‐5/30 天候:雨 時間:18:23
場所:なんでも屋 九条 近辺の居酒屋 2階

ざわざわ……

「……と言うことで、乾杯っ!!」

『かんぱ〜いっ!!』

音頭をとるのは、リッサだ。敵を潰したお疲れパーティーのような感じだ。ついでに、俺の退院を祝ってくれるらしい。

「ついでに、きーさんも退院おめでとうね。」

「ついでかいw。まぁ別にいいけどよ。」

「ほらほらー飲んで飲んでー。盛り上がろー。」

既にほろ酔い気味のレッドが言う。

「退院したばっかなのに酒は流石にダメだろうよ。遠慮しとくわ。」

「ええ〜?ノリ悪いなー。じゃあ薬飲んで寝ちまえ〜!」

バッ!!

そう言うとレッドは、俺に怪しげな小瓶を突き出してきた。無理やり飲ませようと乗りかかり、いわゆる床ドン状態になった。

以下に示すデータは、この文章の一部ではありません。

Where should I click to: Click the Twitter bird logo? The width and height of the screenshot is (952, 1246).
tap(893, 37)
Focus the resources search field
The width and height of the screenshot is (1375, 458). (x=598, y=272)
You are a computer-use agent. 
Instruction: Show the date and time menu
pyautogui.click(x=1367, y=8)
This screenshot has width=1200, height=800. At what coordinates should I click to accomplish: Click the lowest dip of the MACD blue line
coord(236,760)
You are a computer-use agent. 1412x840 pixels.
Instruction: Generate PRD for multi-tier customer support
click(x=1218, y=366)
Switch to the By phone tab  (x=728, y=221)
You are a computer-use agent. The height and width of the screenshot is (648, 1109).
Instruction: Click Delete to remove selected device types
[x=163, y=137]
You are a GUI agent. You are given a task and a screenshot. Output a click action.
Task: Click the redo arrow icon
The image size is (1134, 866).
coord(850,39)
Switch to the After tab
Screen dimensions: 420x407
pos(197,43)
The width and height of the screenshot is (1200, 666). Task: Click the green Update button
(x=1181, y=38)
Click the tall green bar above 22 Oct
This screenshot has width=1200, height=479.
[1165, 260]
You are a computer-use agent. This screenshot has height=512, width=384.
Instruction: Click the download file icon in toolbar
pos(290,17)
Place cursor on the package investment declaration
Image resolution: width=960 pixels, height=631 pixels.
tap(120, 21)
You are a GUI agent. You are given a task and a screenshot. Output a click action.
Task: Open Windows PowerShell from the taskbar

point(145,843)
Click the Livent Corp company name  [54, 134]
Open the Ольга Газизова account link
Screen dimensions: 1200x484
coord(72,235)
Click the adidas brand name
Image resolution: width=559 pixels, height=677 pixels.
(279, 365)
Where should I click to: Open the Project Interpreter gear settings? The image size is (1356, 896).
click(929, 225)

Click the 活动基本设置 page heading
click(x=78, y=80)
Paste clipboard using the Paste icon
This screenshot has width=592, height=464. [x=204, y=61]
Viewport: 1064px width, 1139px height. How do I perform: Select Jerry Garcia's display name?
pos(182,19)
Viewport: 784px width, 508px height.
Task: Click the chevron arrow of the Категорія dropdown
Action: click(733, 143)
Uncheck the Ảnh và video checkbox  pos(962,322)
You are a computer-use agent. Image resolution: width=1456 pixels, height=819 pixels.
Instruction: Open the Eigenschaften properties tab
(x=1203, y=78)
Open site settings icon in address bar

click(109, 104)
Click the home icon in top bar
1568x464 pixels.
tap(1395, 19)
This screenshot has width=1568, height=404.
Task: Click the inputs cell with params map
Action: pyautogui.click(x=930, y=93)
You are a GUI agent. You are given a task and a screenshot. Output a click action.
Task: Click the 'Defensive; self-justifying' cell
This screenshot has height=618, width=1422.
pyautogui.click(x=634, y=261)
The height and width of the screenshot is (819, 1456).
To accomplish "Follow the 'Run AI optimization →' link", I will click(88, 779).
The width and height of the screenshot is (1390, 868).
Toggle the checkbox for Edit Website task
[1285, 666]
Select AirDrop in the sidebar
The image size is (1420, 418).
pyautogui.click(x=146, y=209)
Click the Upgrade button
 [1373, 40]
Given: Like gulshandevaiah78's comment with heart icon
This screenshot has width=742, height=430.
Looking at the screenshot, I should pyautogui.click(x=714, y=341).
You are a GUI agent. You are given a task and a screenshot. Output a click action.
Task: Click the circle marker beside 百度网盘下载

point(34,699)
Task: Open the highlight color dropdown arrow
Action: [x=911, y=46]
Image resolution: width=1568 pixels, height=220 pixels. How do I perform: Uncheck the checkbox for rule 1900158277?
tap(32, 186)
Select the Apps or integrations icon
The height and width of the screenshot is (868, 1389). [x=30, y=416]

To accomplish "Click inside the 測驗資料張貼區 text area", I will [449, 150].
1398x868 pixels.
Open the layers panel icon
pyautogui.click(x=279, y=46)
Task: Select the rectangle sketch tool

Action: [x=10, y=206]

「うわっ!てめぇが飲めコラ╬どうせまた変な薬なんだろっ!」

レッドともみくちゃになりながら、部屋の角にぶつかり、レッドが小瓶を落とした。

「あーあ。勿体無いことするなーもう……。せっかくみやから貰った貴重な薬なのに〜……。」

「そうだよ〜全く〜。ノリ悪いよ〜?」

いつの間にか、宮本の近くに来ていた。

「変な薬はお断りだっての!病み上がりになんてもの飲ませようととしてんだよ!飲んだらどうなるかも分かんねぇだろ!!」

「え〜?飲んだら〜?……なんか……フワーってなる感じぃ?気持ち良くなるやつぅ〜?」

そう言うとレッドは俺から降りて薬の小瓶を拾った。

「あー勿体無い。せっかくくれたのにー。ねぇみや?」

「全くだよー。人の真心ってもんを分かって無いねぇー。」

チラチラとこちらのことを見ながら大声で話すレッドと宮本は、もう完全に酔っている。

「酔っ払いの戯言は聞かねぇよ。」

「酔ってにゃいやい!」

レッドはそういうと、小瓶をこっちに向かって投げてきた。運悪く、その小瓶の中身はぶちまけられ、俺の顔にかかった。

「うわっっ!……てめぇ、ふざけんなよっ!」

そういうと、俺はレッドに向かってくすぐり攻撃をした。笑い転げるレッドは見物だった。

「観念したかっ!したかっ!?」

「ゴメンゴメンゴメンっ!!もうしないからぁっ!!はっはっはっ!!」

転げ回って疲れきったレッドは、俺がくすぐるのを止めた10秒後に夢の世界へと旅立った。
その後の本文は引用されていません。